Now rise up Sam., LXX, And now rise and break camp; cp. Deuteronomy 2:24.

and get you over the brook Zered Wâdy, or torrent-valley, Zered. JE, Numbers 21:12, they marched thence, the E. desert of Mo'ab, and camped in the W. Zered. The name, LXX Zaret, does not occur again in the O.T. nor is it in Josephus. Euseb. and Jer. give it only as the name of a desert wâdy. On the Mâdabâ Mosaic map (5th century) a wâdy flowing to the Dead Sea, S. of Kerak, bears the letters -ΑΡΕΔ, according to some, but if this reading be correct it maybe no more than a conjecture. The theory that the Zered was the W. el-Ḥsa is impossible; as we have seen, Israel was already N. of that S. frontier of Mo'ab. Equally impossible is the view substituted for this by most commentaries, that it was an upper stretch of the W. Kerak; for Brünnow and Musil have shown that the W. Kerak runs up E. but a short distance from Kerak. N. of the W. el-Ḥsa the Hajj road crosses the W. es-Sulṭanî, the great S. affluent of the Môjeb or Arnon, and proper frontier between the fertile land of Mo'ab and the E. desert. The W. es-Sulṭanî forms a distinct landmark on this route, and, because of the water always to be found by digging in its bed, is a suitable camping-place.

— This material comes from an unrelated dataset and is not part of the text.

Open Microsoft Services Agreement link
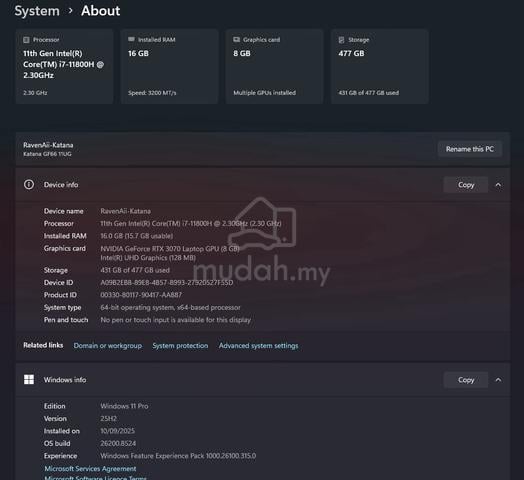Viewport: 524px width, 480px height. pos(90,469)
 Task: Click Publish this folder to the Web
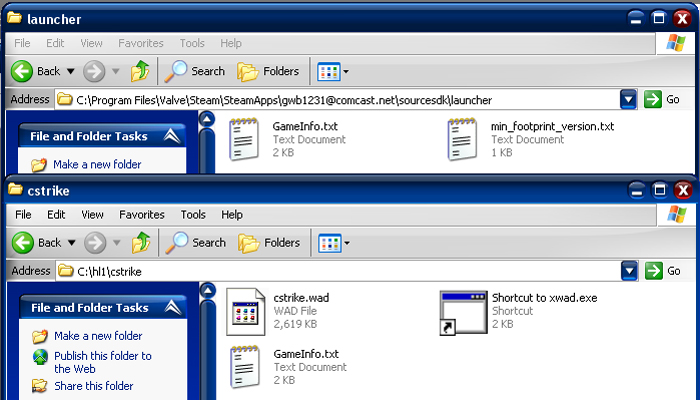point(102,362)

So Musil, Moab, 316, 319 n., 15. But if this be the Zered, Israel crossed it not, as Musil implies, from E. to W. for in that case they would have had to bend E. again to his probable site for -Ar at Medeyyneh (see Deuteronomy 2:9), or cross the difficult lower stretches of the Arnon but from S.W. to N.E. as the Hajj road does now.